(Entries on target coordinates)
-- begin --
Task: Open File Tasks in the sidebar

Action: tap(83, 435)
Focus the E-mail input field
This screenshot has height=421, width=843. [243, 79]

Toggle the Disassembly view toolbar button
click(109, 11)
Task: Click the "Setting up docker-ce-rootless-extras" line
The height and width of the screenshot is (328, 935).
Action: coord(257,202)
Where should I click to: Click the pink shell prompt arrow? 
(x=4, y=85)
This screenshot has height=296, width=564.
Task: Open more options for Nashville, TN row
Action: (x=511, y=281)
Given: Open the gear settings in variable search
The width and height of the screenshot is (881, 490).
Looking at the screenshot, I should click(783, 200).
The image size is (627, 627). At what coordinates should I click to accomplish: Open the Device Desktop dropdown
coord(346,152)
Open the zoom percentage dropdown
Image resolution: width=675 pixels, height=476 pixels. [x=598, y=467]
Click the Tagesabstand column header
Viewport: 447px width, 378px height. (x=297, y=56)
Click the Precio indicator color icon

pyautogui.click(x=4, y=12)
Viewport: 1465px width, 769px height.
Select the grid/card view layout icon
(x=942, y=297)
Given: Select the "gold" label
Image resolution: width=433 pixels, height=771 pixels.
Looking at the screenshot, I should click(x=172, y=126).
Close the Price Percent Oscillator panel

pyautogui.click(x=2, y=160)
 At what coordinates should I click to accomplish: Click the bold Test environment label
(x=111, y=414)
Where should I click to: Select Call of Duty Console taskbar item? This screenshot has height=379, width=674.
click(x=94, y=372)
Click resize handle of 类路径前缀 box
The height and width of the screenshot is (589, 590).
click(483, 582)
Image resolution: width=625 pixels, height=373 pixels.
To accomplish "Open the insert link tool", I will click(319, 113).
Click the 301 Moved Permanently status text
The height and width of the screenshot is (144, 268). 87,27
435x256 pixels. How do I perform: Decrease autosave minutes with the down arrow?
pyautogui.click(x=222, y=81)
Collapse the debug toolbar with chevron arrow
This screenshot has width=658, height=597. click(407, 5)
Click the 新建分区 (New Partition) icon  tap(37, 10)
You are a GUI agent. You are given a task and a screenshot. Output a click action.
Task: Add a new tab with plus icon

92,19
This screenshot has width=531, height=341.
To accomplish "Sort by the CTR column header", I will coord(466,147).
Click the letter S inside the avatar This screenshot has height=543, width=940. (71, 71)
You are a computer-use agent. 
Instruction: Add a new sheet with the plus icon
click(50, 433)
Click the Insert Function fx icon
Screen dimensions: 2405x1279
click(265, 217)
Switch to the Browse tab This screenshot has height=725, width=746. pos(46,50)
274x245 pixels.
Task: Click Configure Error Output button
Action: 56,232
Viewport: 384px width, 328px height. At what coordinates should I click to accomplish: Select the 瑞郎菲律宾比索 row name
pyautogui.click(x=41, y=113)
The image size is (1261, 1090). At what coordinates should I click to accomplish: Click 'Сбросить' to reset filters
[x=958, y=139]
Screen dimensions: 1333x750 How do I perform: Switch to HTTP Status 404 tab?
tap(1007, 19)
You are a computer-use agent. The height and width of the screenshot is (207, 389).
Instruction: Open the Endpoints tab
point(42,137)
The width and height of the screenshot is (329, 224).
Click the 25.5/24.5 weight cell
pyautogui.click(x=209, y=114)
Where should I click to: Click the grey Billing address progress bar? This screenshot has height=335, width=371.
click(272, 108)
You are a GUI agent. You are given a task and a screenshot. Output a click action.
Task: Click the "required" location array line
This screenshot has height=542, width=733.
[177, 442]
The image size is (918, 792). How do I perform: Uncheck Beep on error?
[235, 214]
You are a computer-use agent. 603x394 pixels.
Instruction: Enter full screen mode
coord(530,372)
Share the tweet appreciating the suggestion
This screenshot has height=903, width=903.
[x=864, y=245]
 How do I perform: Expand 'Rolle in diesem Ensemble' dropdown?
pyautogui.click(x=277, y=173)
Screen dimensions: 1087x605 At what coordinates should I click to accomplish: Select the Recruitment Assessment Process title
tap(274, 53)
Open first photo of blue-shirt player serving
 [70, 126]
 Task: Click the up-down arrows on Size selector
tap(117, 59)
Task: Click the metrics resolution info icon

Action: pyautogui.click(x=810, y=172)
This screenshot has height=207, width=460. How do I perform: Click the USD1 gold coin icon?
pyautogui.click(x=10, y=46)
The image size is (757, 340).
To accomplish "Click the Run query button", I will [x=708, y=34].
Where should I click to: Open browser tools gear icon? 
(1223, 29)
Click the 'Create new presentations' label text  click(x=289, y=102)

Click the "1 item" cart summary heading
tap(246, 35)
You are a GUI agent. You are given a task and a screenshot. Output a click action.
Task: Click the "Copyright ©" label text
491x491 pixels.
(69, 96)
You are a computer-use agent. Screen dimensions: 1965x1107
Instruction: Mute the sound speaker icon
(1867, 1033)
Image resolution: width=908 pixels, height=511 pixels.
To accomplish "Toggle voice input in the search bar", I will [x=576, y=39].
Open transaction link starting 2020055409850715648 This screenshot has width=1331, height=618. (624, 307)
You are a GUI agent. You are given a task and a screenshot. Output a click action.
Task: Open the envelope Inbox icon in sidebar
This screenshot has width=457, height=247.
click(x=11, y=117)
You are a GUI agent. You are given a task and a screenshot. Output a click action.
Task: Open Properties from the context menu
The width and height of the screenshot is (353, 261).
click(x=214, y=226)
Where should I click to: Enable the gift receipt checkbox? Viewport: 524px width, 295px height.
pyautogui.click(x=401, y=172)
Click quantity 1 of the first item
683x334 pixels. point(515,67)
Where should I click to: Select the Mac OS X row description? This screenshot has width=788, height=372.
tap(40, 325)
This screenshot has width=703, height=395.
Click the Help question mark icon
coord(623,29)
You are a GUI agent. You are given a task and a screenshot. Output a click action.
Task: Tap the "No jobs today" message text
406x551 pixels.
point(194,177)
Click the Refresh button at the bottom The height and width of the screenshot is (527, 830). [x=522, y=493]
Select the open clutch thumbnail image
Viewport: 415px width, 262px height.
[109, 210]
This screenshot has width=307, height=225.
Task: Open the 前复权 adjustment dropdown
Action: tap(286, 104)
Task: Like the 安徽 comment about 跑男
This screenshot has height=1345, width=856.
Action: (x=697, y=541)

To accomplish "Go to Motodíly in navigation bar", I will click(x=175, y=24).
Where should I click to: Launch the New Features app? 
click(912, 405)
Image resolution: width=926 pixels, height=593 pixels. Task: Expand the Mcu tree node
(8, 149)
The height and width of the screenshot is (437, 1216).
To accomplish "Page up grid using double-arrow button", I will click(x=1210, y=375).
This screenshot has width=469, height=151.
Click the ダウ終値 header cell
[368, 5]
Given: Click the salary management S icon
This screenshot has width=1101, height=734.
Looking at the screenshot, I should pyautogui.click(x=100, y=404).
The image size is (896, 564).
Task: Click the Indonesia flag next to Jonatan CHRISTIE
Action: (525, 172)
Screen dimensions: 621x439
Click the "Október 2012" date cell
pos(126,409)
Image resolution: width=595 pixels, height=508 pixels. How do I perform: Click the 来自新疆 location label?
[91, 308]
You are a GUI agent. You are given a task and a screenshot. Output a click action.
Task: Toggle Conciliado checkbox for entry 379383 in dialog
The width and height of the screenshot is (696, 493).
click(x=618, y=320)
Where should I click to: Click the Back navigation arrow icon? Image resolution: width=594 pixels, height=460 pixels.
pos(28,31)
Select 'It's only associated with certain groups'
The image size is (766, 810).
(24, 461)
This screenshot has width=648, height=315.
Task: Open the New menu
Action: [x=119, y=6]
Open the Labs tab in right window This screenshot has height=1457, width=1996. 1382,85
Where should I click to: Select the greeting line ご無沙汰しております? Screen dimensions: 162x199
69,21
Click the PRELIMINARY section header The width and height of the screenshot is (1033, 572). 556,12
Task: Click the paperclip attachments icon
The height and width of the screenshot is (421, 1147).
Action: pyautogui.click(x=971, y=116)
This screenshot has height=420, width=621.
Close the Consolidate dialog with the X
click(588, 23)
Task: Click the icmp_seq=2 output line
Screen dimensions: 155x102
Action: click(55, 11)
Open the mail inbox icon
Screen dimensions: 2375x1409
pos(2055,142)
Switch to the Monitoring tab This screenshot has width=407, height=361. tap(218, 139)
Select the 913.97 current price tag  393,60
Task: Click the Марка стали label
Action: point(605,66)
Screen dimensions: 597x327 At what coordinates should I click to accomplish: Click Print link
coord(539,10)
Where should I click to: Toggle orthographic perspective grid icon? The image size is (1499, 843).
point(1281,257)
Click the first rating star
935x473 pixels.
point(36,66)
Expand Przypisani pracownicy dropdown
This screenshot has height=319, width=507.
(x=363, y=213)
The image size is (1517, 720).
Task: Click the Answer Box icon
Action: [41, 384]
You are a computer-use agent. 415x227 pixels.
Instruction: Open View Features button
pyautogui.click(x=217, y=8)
-- end --
*Required task*: Reproduce the material above from its first line through the line containing "(x=111, y=414)", including both of those lines.

*Exercise output*:
Task: Open File Tasks in the sidebar

Action: tap(83, 435)
Focus the E-mail input field
This screenshot has height=421, width=843. [243, 79]

Toggle the Disassembly view toolbar button
click(109, 11)
Task: Click the "Setting up docker-ce-rootless-extras" line
The height and width of the screenshot is (328, 935).
Action: coord(257,202)
Where should I click to: Click the pink shell prompt arrow? 
(x=4, y=85)
This screenshot has height=296, width=564.
Task: Open more options for Nashville, TN row
Action: (x=511, y=281)
Given: Open the gear settings in variable search
The width and height of the screenshot is (881, 490).
Looking at the screenshot, I should click(783, 200).
The image size is (627, 627). At what coordinates should I click to accomplish: Open the Device Desktop dropdown
coord(346,152)
Open the zoom percentage dropdown
Image resolution: width=675 pixels, height=476 pixels. [x=598, y=467]
Click the Tagesabstand column header
Viewport: 447px width, 378px height. (x=297, y=56)
Click the Precio indicator color icon

pyautogui.click(x=4, y=12)
Viewport: 1465px width, 769px height.
Select the grid/card view layout icon
(x=942, y=297)
Given: Select the "gold" label
Image resolution: width=433 pixels, height=771 pixels.
Looking at the screenshot, I should click(x=172, y=126).
Close the Price Percent Oscillator panel

pyautogui.click(x=2, y=160)
 At what coordinates should I click to accomplish: Click the bold Test environment label
(x=111, y=414)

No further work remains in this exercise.